Items from a data source:
::::

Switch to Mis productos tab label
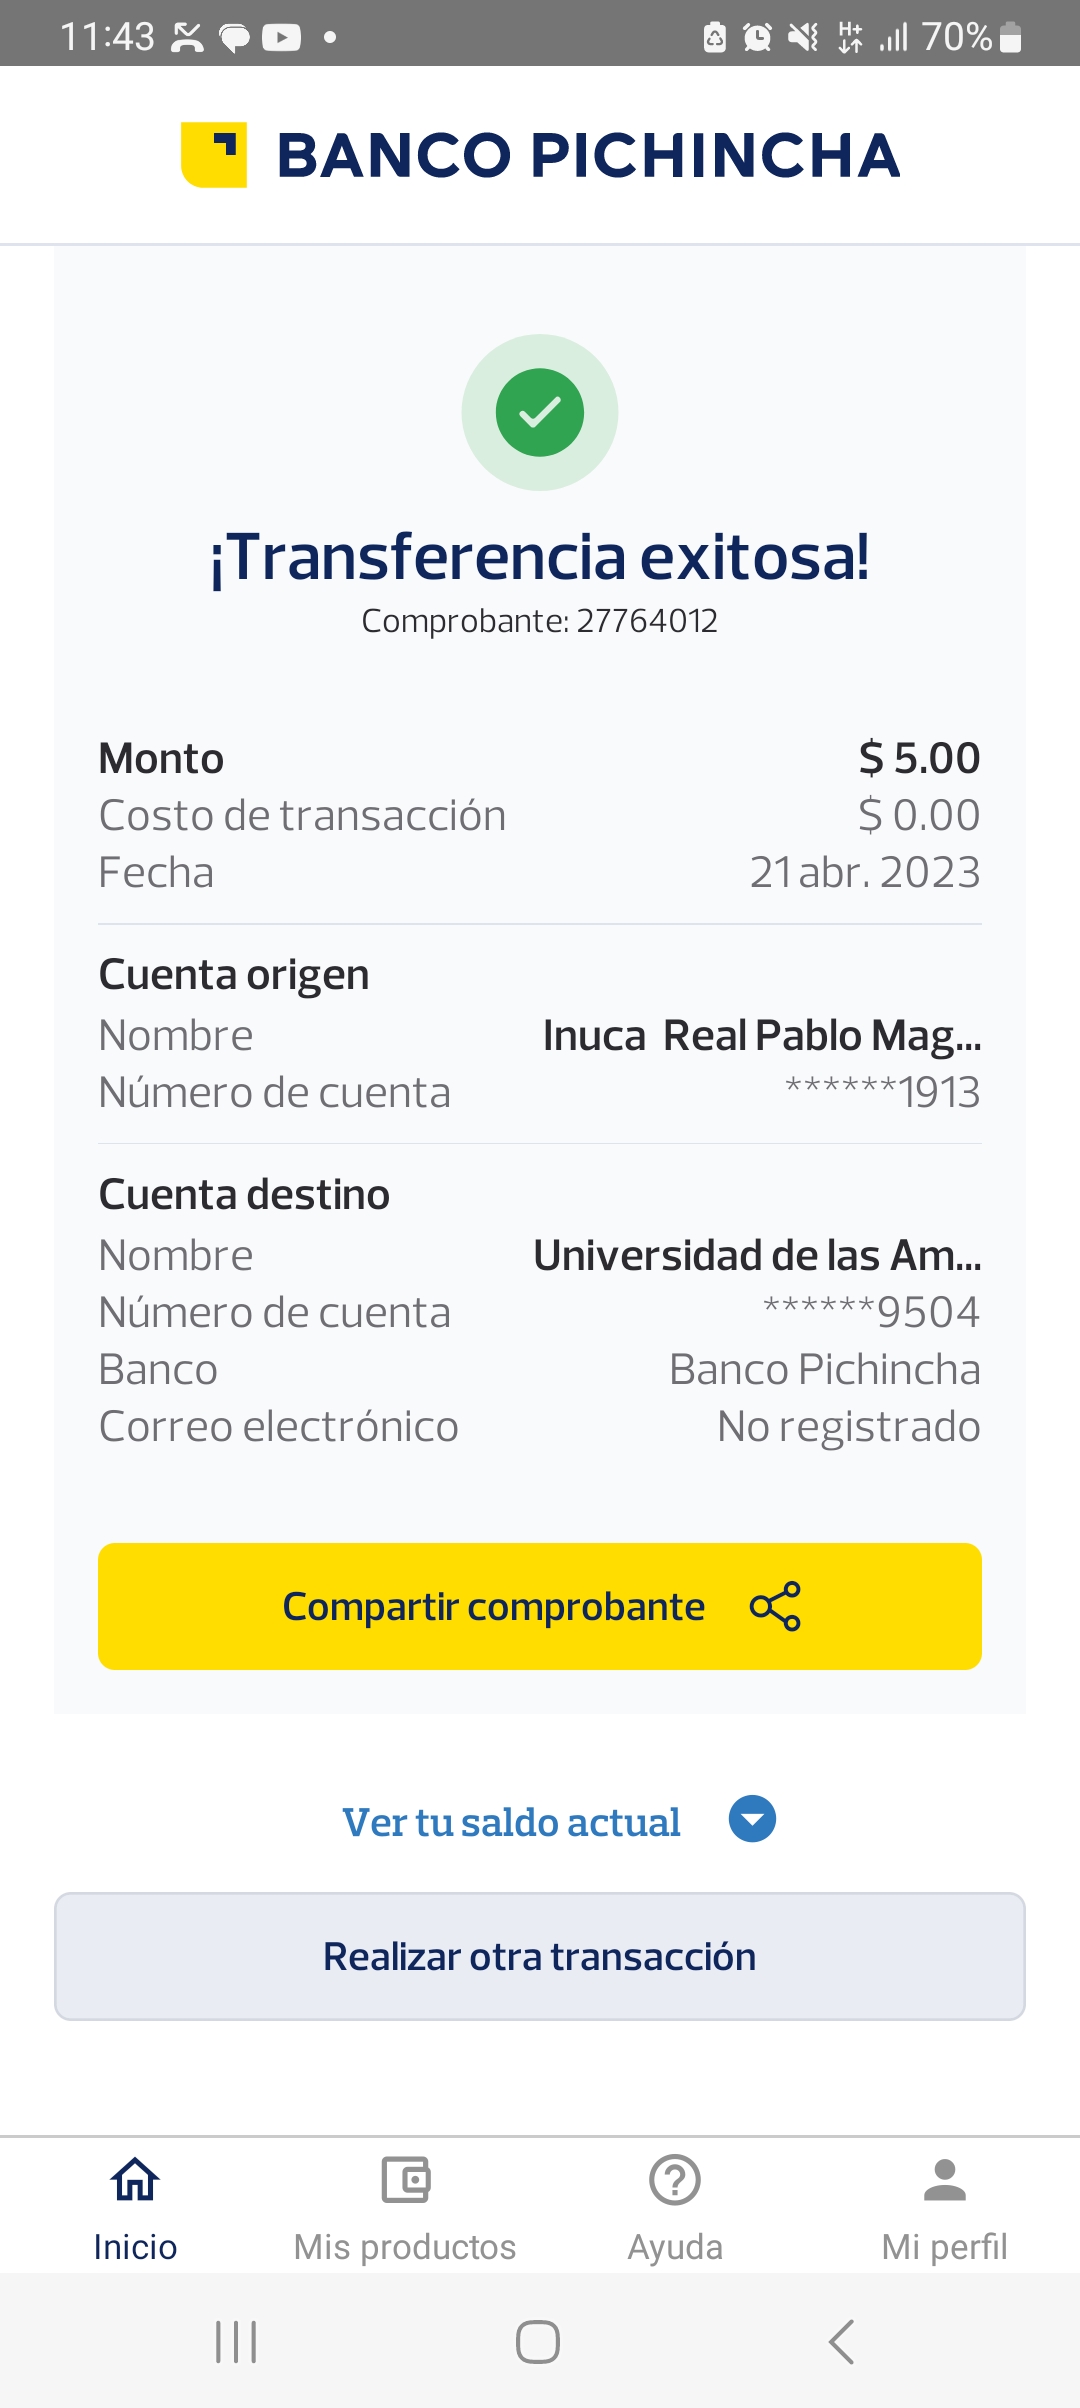Viewport: 1080px width, 2408px height. pos(405,2247)
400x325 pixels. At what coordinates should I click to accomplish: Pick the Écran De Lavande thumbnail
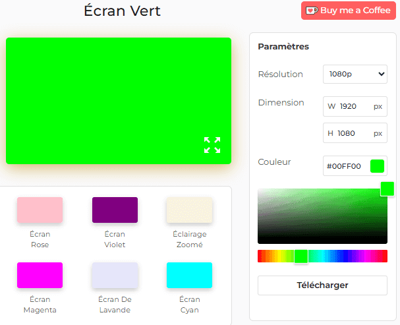pos(115,276)
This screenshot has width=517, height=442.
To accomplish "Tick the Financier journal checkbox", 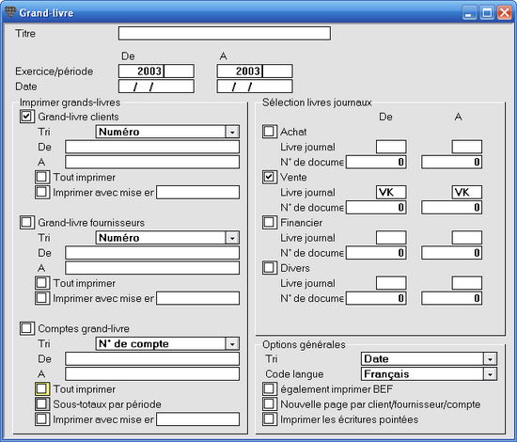I will [270, 222].
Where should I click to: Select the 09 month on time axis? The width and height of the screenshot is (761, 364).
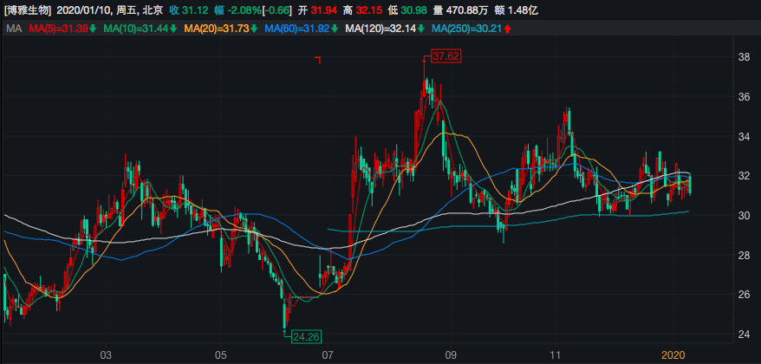(x=451, y=355)
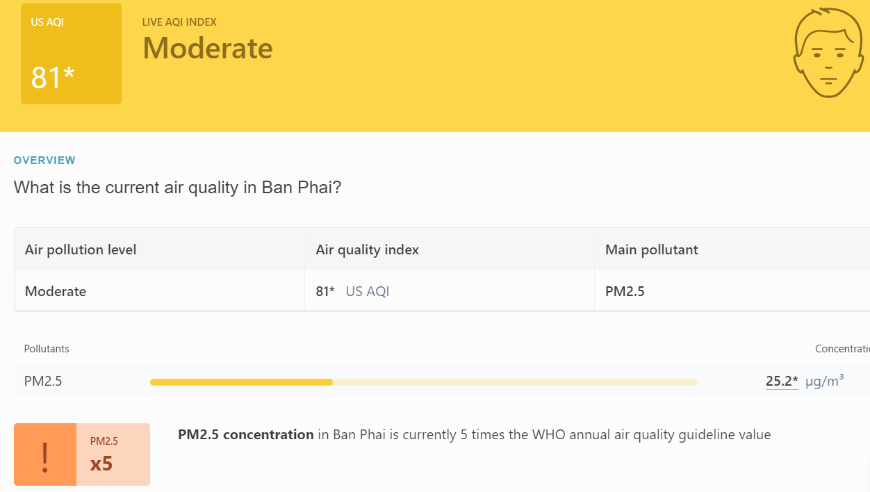The width and height of the screenshot is (870, 492).
Task: Click the orange exclamation mark warning icon
Action: click(45, 454)
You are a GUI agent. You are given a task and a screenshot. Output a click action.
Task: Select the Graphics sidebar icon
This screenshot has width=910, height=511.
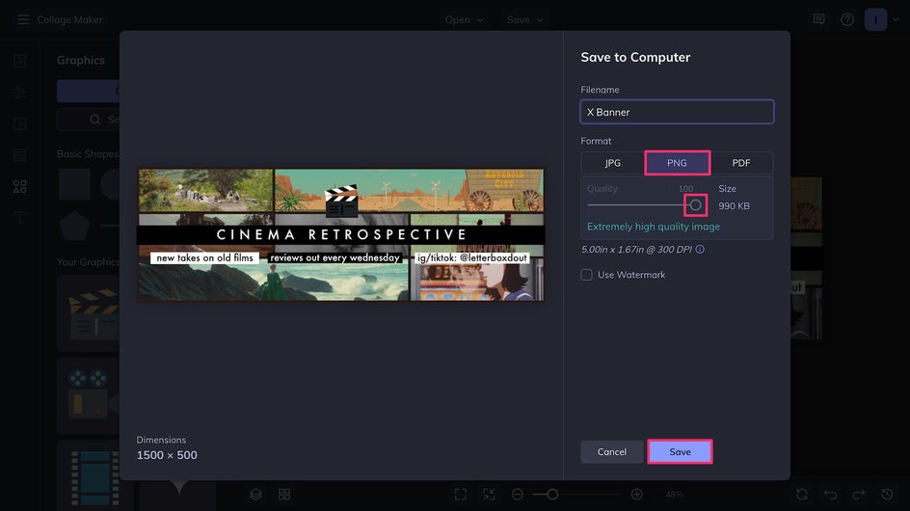(x=19, y=186)
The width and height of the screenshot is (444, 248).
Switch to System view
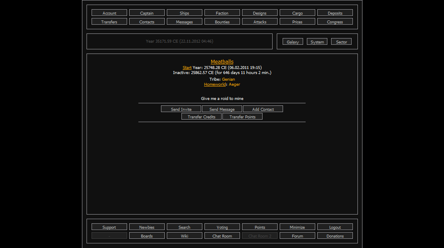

::::

### Work request
Only the lines from the one containing "This screenshot has width=910, height=511." through the final line of the data are to be written out, exactly as they stand and without pictures.

### Response area
This screenshot has width=910, height=511.
(x=19, y=186)
The width and height of the screenshot is (444, 248).
Switch to System view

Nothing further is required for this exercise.